The main point that Ed made is that situations like Lowe's, Aki's, JGP's, aren't going to happen in future. That's a bit of a "NZ" only problem, because those players need to reach such a high standard to be chosen by the All Blacks, were as a country like Ireland wants them a lot earlier like that. This is basically the 'ready in 3 years' concept Ireland relied on, versus the '5 years and they've left' concept' were that player is now ready to be chosen by the All Blacks (given a contract to play Super, ala SBW, and hopefully Manu).


The 'mercenary' thing that will take longer to expire, and which I was referring to, is the grandparents rule. The new kids coming through now aren't going to have as many gp born overseas, so the amount of players that can leave with a prospect of International rugby offer are going to drop dramatically at some point. All these kiwi fellas playing for a PI, is going to stop sadly.


The new era problem that will replace those old concerns is now French and Japanese clubs (doing the same as NRL teams have done for decades by) picking kids out of school. The problem here is not so much a national identity one, than it is a farm system where 9 in 10 players are left with nothing. A stunted education and no support in a foreign country (well they'll get kicked out of those countries were they don't in Australia).

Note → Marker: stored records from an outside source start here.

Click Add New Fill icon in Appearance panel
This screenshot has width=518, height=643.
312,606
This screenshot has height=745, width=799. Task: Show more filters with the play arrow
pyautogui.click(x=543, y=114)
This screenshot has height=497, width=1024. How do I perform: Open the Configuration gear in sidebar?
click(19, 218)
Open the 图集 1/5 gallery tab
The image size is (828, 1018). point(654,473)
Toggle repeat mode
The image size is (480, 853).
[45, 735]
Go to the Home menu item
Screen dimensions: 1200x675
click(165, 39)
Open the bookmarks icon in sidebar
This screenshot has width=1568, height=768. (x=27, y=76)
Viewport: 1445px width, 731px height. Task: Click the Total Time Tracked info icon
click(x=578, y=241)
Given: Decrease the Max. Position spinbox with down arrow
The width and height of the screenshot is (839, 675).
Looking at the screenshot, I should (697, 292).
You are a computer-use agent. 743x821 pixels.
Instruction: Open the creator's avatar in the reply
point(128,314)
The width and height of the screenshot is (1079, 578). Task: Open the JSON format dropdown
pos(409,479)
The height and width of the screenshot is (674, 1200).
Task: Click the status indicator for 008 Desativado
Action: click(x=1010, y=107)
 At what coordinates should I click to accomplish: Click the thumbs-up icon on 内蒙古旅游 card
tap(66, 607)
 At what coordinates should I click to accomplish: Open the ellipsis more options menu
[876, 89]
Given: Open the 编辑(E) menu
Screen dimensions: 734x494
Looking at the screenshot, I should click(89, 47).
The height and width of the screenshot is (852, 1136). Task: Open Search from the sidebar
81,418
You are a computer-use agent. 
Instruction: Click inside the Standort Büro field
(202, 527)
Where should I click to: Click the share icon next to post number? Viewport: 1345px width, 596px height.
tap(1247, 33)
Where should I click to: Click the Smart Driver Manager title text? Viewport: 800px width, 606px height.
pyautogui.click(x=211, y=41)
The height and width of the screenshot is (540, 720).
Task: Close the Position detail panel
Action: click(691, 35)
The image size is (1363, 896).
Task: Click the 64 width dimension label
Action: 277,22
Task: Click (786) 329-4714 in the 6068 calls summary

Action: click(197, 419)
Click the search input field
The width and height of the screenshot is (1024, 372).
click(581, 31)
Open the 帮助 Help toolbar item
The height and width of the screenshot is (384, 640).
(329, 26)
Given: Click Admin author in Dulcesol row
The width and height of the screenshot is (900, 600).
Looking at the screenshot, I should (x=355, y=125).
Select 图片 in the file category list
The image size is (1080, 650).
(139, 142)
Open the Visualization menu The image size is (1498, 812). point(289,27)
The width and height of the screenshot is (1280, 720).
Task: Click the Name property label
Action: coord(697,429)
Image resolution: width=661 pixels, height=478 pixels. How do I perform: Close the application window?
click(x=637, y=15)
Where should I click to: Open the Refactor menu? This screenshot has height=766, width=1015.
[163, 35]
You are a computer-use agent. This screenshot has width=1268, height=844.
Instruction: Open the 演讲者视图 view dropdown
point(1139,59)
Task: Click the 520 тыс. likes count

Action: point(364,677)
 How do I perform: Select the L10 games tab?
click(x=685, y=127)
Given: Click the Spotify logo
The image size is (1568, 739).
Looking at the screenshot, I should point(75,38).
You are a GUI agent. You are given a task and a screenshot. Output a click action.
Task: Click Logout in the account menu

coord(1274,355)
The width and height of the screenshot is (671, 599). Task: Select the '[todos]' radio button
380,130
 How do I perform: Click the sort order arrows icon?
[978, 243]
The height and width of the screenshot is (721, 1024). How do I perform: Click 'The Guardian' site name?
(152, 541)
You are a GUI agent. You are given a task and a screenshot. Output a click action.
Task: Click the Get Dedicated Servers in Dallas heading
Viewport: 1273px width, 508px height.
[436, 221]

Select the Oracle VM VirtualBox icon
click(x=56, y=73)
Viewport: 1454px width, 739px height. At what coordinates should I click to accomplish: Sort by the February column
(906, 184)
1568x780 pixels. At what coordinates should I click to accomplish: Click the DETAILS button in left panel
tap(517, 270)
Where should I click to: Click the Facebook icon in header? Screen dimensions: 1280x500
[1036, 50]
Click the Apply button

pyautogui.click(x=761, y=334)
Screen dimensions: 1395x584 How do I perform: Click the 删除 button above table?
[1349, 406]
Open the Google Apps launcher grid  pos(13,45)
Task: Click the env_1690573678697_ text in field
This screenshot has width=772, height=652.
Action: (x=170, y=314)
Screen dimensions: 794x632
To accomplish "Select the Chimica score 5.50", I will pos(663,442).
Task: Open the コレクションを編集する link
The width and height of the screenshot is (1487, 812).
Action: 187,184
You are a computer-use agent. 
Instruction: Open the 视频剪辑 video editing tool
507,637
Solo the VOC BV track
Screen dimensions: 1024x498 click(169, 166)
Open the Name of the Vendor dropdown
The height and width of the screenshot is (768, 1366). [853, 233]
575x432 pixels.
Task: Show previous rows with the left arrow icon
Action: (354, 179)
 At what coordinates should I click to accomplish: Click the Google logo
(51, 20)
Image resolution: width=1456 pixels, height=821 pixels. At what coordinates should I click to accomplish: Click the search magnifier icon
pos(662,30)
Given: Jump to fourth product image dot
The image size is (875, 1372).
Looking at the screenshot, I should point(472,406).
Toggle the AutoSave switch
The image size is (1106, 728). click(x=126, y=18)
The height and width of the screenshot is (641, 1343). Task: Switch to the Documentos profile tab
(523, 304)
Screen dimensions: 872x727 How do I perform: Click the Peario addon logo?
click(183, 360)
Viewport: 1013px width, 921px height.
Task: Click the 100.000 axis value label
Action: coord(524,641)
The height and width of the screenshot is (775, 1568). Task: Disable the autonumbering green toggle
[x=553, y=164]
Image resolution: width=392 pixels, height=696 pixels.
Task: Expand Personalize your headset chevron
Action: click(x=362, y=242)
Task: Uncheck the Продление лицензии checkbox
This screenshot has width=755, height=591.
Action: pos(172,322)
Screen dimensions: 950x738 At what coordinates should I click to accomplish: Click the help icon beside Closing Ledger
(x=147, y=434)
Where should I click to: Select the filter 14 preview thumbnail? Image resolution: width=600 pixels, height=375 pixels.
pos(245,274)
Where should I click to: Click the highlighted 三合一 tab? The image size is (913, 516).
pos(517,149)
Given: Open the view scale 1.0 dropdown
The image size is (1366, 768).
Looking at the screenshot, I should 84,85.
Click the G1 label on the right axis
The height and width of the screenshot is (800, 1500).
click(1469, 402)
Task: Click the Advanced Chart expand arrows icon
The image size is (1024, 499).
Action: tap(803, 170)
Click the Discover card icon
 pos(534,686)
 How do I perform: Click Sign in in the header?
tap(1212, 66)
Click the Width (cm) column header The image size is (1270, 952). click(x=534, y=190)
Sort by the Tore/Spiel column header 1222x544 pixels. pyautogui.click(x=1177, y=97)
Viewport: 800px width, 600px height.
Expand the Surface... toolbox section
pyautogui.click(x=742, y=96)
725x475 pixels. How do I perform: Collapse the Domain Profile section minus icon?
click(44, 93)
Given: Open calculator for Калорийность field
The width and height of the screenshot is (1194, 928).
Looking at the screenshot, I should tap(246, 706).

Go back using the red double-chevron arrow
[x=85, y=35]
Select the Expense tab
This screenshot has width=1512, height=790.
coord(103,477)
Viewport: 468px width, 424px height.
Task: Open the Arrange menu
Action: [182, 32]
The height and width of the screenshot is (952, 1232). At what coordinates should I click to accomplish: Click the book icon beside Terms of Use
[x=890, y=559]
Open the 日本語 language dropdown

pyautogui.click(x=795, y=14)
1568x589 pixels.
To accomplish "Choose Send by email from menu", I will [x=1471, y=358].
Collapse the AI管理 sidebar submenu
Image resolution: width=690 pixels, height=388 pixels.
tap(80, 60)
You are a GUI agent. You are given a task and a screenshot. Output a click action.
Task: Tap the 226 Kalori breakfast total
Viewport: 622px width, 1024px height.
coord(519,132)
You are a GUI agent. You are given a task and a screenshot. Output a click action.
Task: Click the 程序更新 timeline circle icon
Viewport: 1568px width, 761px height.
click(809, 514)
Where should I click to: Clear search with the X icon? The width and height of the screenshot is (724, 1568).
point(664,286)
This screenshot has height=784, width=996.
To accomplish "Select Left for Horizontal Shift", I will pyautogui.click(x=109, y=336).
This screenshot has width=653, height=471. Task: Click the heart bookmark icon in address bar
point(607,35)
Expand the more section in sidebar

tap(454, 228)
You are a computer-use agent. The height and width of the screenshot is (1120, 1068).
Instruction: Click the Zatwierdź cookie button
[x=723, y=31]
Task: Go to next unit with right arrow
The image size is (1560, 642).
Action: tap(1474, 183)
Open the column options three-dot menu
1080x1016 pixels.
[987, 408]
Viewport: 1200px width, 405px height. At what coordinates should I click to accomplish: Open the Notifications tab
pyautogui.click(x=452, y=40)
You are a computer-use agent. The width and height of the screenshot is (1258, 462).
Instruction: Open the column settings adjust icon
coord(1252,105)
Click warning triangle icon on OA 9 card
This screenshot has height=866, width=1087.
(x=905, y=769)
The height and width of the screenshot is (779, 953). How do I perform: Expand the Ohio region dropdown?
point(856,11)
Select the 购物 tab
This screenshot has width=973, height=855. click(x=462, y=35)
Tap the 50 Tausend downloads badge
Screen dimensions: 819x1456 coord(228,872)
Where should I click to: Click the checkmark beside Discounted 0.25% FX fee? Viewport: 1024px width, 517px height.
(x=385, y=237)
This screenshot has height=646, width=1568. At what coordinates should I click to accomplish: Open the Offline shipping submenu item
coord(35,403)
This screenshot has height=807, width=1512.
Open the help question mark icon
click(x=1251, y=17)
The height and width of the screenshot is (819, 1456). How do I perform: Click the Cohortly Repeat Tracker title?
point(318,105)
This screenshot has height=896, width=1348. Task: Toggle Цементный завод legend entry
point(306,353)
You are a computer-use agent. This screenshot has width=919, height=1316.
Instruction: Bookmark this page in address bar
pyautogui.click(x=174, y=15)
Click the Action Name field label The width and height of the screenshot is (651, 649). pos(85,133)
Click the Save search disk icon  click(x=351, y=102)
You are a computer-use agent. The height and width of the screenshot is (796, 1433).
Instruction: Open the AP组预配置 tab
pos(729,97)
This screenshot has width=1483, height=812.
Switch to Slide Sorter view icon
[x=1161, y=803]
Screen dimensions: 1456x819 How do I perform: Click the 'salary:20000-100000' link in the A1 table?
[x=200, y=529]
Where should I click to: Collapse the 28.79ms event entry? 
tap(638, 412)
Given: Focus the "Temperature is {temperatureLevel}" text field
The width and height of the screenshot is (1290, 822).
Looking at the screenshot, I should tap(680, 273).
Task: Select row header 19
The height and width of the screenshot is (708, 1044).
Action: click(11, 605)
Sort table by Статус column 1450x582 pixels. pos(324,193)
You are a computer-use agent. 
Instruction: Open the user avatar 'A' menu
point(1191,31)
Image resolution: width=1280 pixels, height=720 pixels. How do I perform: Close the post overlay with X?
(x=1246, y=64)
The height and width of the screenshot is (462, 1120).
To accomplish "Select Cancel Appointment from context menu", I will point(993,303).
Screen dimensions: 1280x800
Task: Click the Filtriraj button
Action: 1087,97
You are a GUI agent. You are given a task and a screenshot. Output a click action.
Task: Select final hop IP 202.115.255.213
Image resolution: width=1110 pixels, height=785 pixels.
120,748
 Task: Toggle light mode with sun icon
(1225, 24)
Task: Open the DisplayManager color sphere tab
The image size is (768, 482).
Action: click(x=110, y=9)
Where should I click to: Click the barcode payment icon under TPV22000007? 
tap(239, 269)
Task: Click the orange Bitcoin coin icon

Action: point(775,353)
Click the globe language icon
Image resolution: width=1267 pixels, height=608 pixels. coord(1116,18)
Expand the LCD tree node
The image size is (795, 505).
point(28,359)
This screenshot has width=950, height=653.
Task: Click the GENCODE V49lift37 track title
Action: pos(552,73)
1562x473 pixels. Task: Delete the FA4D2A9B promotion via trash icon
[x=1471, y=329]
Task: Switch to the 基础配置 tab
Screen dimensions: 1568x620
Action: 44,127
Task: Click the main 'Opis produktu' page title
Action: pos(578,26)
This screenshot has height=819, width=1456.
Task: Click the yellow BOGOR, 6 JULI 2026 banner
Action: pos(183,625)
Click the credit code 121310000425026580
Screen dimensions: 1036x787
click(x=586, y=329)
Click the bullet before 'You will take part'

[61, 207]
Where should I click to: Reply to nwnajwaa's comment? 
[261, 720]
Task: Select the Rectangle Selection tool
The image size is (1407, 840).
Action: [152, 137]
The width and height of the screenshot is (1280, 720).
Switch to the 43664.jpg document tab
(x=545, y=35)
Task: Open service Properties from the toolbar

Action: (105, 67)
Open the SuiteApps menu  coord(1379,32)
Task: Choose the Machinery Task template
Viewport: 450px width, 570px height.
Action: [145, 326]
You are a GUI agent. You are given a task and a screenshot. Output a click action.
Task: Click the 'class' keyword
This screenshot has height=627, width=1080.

It's the same sort of situation were NZ would be the big guy, but there weren't many downsides with it. The only one I can think was brought up but a poster on this site, I can't recall who it was, but he seemed to know a lot of kids coming from the Islands weren't really given the capability to fly back home during school xms holidays etc. That is probably something that should be fixed by the union. Otherwise getting someone like Fakatava over here for his last year of school definitely results in NZ being able to pick the cherries off the top but it also allows that player to develop and be able to represent Tonga and under age and possibly even later in his career. Where as a kid being taken from NZ is arguably going to be worse off in every respect other than perhaps money. Not going to develop as a person, not going to develop as a player as much, so I have a lotof sympathy for NZs case that I don't include them in that group but I certainly see where you're coming from and it encourages other countries to think they can do the same while not realising they're making a much worse experience/situation.